▶ Text provided
==========

Washington, D.C. 20549

___________________

FORM 8-K
___________________

CURRENT REPORT

Pursuant to Section 13 or 15(d) of the Securities Exchange Act of 1934

Date of report (date of earliest event reported): March 5, 2013

 

DYNAMIC APPLICATIONS CORP.
(Exact Name of Registrant as Specified in its Charter)

 

Commission File No.: 333-150652

 

Delaware 98-0573566
(State of Incorporation) (I.R.S. Employer Identification No.)
   
14 Menachem Begin Street, Ramat Gan, Israel 52700
(Address of Registrant's Office) (ZIP Code)

 

Registrant's Telephone Number, including area code: 972-3-7523922

 

Check the appropriate box below if the Form 8-K filing is intended to simultaneously satisfy the filing obligation of the registrant under any of the following provisions (see General Instruction A.2. below):

¨ Written communications pursuant to Rule 425 under the Securities Act (17 CFR 230.425)
¨ Soliciting material pursuant to Rule 14a-12 under the Exchange Act (17 CFR 240.14a-12)
¨ Pre-commencement communications pursuant to Rule 14d-2(b) under the Exchange Act (17 CFR 240.14d-2(b))
¨ Pre-commencement communications pursuant to Rule 13e-4(c) under the Exchange Act (17 CFR 240.13e-4(c))





Item 1.01 Entry into a Material Definitive Agreement.

On March 5, 2013, Dynamic Applications Corp., a Delaware corporation (the "Company"), entered into a material definitive agreement (the "Development/Manufacturing/Marketing Agreement" or "Agreement"), with GUMI Tel Aviv Ltd. ("GUMI"), a large privately-held an Israeli corporation. Pursuant to the terms of the five (5) year Agreement, GUMI has agreed, at its own cost and expense, to: (i) complete the development of the prototype for the Company's patented, electromagnetic percussion device (the "Patented Device"); (ii) manufacture the commercial application of the Patented Device ("Commercial Device"); and (iii) market the Commercial Device.

GUMI, organized under the laws of Israel in1976, is engaged in the manufacture, import/export, marketing and install industrial equipment and designing technical solutions to major Israeli customers, including, among others, the Israeli Defense Forces (IDF), El-Al Airlines, major Israeli Aerospace companies, as well as foreign industrial customers. GUMI recently entered into a Joint Venture with a large Indian industrial company to build a factory in India to manufacture specially designed pipes for the aviation industry. GUMI has eight operating subsidiaries, approximately 200 full-time employees, more than 100 sub-contractors, and is among Israel's largest manufacturers and distributors of industrial equipment.

==========

▶ Stated goal 1
Could you reproduce the entries from the line with "The height and width of the screenshot is (600, 800)." to the line with "(x=439, y=608)", both ends included, without changing a character?

==========

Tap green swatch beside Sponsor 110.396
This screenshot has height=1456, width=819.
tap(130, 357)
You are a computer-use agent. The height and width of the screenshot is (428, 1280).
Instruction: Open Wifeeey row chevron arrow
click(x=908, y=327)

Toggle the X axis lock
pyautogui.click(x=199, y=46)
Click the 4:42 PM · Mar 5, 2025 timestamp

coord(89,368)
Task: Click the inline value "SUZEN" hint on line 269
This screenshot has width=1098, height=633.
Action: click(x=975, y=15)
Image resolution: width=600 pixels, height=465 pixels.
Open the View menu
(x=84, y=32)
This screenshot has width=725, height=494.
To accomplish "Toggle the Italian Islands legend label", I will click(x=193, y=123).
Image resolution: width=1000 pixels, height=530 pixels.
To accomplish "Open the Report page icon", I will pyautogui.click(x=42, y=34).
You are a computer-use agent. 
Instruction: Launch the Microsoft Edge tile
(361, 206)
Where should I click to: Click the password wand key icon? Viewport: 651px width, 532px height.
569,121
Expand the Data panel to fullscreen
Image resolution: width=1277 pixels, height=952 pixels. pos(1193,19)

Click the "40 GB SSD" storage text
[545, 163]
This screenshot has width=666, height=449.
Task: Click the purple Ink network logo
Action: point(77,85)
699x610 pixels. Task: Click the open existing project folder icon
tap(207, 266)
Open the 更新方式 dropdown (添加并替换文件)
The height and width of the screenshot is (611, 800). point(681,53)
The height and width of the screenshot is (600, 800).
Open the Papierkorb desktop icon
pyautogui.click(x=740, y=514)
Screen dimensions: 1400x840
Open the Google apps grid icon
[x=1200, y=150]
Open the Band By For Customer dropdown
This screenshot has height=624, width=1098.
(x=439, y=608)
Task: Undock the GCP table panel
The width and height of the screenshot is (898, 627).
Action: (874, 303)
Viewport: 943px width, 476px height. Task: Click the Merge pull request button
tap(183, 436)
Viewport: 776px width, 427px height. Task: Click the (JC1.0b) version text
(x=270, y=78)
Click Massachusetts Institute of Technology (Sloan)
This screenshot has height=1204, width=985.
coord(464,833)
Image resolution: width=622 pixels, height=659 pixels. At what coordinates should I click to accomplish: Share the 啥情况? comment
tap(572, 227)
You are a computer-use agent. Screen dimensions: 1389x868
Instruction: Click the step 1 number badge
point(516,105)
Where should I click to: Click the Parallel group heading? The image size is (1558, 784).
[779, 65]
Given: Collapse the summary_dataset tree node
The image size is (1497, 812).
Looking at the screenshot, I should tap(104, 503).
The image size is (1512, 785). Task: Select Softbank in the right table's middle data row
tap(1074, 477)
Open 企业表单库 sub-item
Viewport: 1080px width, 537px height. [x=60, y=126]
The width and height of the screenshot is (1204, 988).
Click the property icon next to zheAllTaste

==========

▶ Stated goal 2
Can you continue the Form 8-K filing of Dynamic Applications Corp. with the passage that follows its last sentence?

▶ Output 1
The height and width of the screenshot is (600, 800).
Open the Papierkorb desktop icon
pyautogui.click(x=740, y=514)
Screen dimensions: 1400x840
Open the Google apps grid icon
[x=1200, y=150]
Open the Band By For Customer dropdown
This screenshot has height=624, width=1098.
(x=439, y=608)

▶ Output 2
In consideration for developing the Prototype and manufacturing and marketing/distributing the Commercial Device as well as incurring all related costs and expenses in connection therewith, the Company shall compensate GUMI as follows: (i) upon the execution of this Agreement, granting GUMI warrants (the "Warrants") exercisable to purchase 200,000 shares of the Company's common stock ("Warrant Shares") at an exercise price of USD$0.05 per share (the "Exercise Price"); (ii) upon completion of the Prototype, granting GUMI additional Warrants to purchase 200,000 additional Warrant Shares at the Exercise Price; and (iii) upon completion of a Commercial Device ready for manufacture and sale, granting GUMI additional Warrants to purchase 200,000 additional Warrant Shares at the Exercise Price. The Warrants shall expire 3 years from the date of each grant and shall be subject to adjustment in the event of any recapitalization of the Company's capital stock.

In addition to the consideration represented by the grant of Warrants, the Agreement further provides that following commencement of sale of the Commercial Device and until such time that GUMI has recouped all costs and expenses that it has incurred and paid in connection with the completion of development of the Prototype and the manufacture of the Commercial Device ("Date of Recoupment"), one hundred (100%) percent of the net sales revenues shall be paid and distributed to GUMI. On and after the Date of Recoupment, net sales revenues shall be paid sixty-five (65%) percent to GUMI and thirty-five (35%) percent to the Company.

Item 9.01 Financial Statements and Exhibits

(a) The following documents are filed as exhibits to this report on Form 8-K or incorporated by reference herein. Any document incorporated by reference is identified by a parenthetical reference to the SEC filing that included such document.

Exhibit No.

Description
10.4 Agreement between the Company and GUMI Tel Aviv Ltd., dated March 5, 2013, attached herewith.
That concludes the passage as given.